__PASSAGE SHOWN__

--- START ---

Running a large language model on your own laptop used to require a GPU setup guide, a weekend, and patience. Ollama compressed all of that into ollama run llama3 — and that simplicity made it one of the most popular tools in the local-AI ecosystem.
What it does
Ollama downloads, manages, and runs open-weight language models locally, handling quantization, GPU/CPU detection, and memory management automatically. It also exposes an HTTP API on your machine, which means any app that speaks that API can use a local model as a drop-in engine — no cloud calls, no API keys.
Why it matters
Local inference changes the economics and the privacy story of building with AI. Prompts never leave your machine, per-token billing disappears, and prototypes keep working on a plane. For regulated industries and personal projects alike, “the model runs here” answers a whole category of compliance questions before they are asked.
The trade-offs
Your hardware sets the ceiling. Small and mid-size models run comfortably on a modern laptop; the largest frontier-class models do not. Local models also trail the best hosted models in capability, so teams often prototype locally and switch to a cloud API where quality demands it — or route easy tasks locally and hard tasks to the cloud.
Who should use it
Developers experimenting with LLM features, teams with strict data-residency requirements, and learners who want to understand model behavior hands-on without spending on API credits.

--- END ---

__DATA FOR REVIEW__

--- START ---

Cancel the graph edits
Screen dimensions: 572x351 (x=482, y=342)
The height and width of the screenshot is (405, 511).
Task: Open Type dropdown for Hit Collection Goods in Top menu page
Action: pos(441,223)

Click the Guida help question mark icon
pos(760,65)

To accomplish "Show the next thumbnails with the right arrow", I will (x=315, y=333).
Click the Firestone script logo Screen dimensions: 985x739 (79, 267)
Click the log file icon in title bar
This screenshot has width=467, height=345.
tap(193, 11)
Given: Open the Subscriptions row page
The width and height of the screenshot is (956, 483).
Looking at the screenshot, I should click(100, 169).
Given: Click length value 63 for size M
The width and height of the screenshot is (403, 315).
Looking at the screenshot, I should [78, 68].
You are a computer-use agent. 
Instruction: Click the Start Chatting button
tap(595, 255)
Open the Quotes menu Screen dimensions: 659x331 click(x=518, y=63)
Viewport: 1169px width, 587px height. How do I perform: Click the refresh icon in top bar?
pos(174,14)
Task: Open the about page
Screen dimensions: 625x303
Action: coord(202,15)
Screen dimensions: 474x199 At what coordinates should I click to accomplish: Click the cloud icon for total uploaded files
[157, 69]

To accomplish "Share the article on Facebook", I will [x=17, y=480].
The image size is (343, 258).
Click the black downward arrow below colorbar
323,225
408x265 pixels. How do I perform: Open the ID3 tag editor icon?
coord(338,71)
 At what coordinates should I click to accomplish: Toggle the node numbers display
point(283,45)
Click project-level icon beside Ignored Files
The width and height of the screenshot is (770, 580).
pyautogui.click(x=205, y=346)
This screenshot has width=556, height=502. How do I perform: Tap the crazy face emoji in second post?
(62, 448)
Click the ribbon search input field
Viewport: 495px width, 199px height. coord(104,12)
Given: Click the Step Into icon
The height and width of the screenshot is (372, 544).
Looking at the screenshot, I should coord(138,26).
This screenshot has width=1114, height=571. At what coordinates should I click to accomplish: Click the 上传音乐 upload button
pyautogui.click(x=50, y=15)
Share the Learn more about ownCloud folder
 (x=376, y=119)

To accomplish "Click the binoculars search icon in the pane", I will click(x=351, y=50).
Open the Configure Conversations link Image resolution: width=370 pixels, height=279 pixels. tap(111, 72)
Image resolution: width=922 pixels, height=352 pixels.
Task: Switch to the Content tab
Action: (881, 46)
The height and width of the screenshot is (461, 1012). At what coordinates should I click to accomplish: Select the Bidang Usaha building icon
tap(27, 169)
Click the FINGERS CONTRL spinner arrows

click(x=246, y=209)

--- END ---

Write out, word for word, the part of the Ollama overview starting at "What it does" and ending at "they are asked.". Answer from the Ollama overview alone and draw nothing from the entries.

__OUTPUT__
What it does
Ollama downloads, manages, and runs open-weight language models locally, handling quantization, GPU/CPU detection, and memory management automatically. It also exposes an HTTP API on your machine, which means any app that speaks that API can use a local model as a drop-in engine — no cloud calls, no API keys.
Why it matters
Local inference changes the economics and the privacy story of building with AI. Prompts never leave your machine, per-token billing disappears, and prototypes keep working on a plane. For regulated industries and personal projects alike, “the model runs here” answers a whole category of compliance questions before they are asked.